Les PPP de l’eau menacent les droits fondamentaux des Québécois

1 mars 2005

Des services en péril

Les partenariats publics privés dans le domaine de l’eau potable, représentent une menace pour les droits fondamentaux des citoyens du Québec. Les personnes qui n’auront pas la possibilité de payer leurs factures d’eau pourront se voir refuser l’accès au service d’aqueduc. Nous croyons que les citoyens du Québec ont le droit de voir leurs droits fondamentaux protégés. La Ligue des droits et libertés (section Estrie) croit qu’il est essentiel de protéger ce droit collectif d’accès à l’eau.

La Ligue demande au gouver­nement du Québec le retrait de l’article 30 du projet de Loi 62 sur les compétences muni­cipales concernant la suspen­sion du service d’eau. Nous croyons qu’il est prioritaire de protéger le droit fondamental d’accès à l’eau des citoyens. Nous croyons que le droit à l’eau fait partie intrinsèque du droit à la santé et qu’il est inadmissible qu’un citoyen soit privé d’eau pour des considéra­tions économiques. L’article 43 des recommandations du Conseil économique et social relatives à l’article 12 du Pacte international relatif aux droits sociaux, économiques et cul­turels (PIDSEC) stipule « qu’à l’Observation générale n° 3, le Comité confirme que les États parties ont l’obligation fonda­mentale minimum d’assurer, au moins, la satisfaction de l’essentiel de chacun des droits énoncés dans le Pacte, notam­ment les soins de santé primaires essentiels. Interpré­tée à la lumière d’instruments plus contemporains tels que le Programme d’action de la Conférence internationale sur la population et le développe­ment, la Déclaration d’Alma Ata définit des orientations décisives au sujet des obligations fondamentales découlant de l’article 12 ».
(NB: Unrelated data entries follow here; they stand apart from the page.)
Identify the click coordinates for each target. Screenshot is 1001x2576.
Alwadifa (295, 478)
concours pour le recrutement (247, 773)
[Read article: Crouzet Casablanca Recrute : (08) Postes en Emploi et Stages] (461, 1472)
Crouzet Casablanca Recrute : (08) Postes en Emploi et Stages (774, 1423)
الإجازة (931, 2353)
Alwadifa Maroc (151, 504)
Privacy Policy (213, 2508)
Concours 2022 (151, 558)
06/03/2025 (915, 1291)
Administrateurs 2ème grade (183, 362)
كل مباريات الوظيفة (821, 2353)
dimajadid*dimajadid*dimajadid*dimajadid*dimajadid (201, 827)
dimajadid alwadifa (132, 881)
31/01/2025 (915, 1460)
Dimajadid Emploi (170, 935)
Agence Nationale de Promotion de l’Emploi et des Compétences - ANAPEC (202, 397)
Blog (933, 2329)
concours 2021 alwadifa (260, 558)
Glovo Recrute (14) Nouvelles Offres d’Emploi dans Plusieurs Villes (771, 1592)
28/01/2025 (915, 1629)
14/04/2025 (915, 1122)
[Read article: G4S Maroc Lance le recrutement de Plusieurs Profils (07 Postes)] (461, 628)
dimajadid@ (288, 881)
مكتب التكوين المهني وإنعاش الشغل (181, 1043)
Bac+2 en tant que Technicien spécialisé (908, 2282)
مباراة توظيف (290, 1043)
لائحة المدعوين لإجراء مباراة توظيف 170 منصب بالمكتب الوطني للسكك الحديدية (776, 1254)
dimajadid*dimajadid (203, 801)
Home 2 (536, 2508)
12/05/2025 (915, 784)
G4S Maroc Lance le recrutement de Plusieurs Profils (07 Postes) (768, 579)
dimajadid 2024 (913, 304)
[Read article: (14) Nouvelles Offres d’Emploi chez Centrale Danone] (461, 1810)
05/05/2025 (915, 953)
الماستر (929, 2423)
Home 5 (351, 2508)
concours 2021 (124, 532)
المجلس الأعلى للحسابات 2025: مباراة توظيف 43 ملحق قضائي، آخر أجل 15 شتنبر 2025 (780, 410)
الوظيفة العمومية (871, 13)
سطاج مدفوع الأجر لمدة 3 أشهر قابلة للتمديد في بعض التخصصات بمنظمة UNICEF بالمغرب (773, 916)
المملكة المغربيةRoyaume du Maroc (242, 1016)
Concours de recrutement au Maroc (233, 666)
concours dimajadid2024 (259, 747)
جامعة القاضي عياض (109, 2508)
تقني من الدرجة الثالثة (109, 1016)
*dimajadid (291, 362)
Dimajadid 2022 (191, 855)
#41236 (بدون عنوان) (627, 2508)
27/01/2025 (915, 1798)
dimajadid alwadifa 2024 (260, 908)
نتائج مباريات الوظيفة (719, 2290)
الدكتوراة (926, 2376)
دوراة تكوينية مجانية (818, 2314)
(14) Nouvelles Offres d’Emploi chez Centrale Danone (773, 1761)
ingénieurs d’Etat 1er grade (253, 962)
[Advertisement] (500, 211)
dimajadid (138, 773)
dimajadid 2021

Le droit de décider de l’avenir de son eau

Nous croyons essentiel que les Québécois soient au centre du processus décisionnel de la gestion des eaux au Québec. Par ailleurs, nous demandons le retrait de l’article 34 du projet de Loi 62 sur les com­pétences municipales. Celui-ci confère à une municipalité le pouvoir de contracter des partenariats publics privés avec des entreprises privées de gestion de l’eau. Art 34. « La municipalité doit soumettre au ministre le projet de contrat clé en main qu’elle a négocié à la suite de la convention. Si le ministre donne son approba­tion, la municipalité peut conclure le contrat. Celui-ci ne requiert aucune autre appro­bation. »Nous faisons référence ici à des contrats de plusieurs centaines de millions de dollars conclus avec des multina­tionales de l’eau (Véolia, Suez, Danone) d’une durée mini­mum de cinq ans et d’un maximum de 25 ans. À titre d’exemple, à Paris, le prix de l’eau a connu une hausse de 154 % depuis la privatisation en 1984, alors que l’inflation n’a été que de 54 % au cours de la même période. D’année en année, l’eau connaît une flam­bée des prix dans la majorité des villes françaises.

L’insertion du droit à l’eau dans la Charte québécoise

Parce que nous croyons que le citoyen du Québec ne doit pas être privé d’eau, parce que nous croyons que l’eau est un bien collectif dont nul ne peut être privé, la Ligue des droits et libertés (section Estrie) de­mande l’insertion du droit à l’eau dans la Charte québécoise des droits et libertés de la per­sonne. En renforcement à la 3eme recommandation, propo­sée par la Commission des droits de la personne et des droits de la jeunesse, « La Commission recommande que la Charte reconnaisse le droit de toute personne de bénéfi­cier des programmes, biens, services, installations et con­ditions lui permettant de jouir du meilleur état de santé physique et mental qu’elle puisse atteindre » dans le cadre du bilan et des recommanda­tions du 25ème anniversaire de la Charte québécoise des droits et libertés de la personne.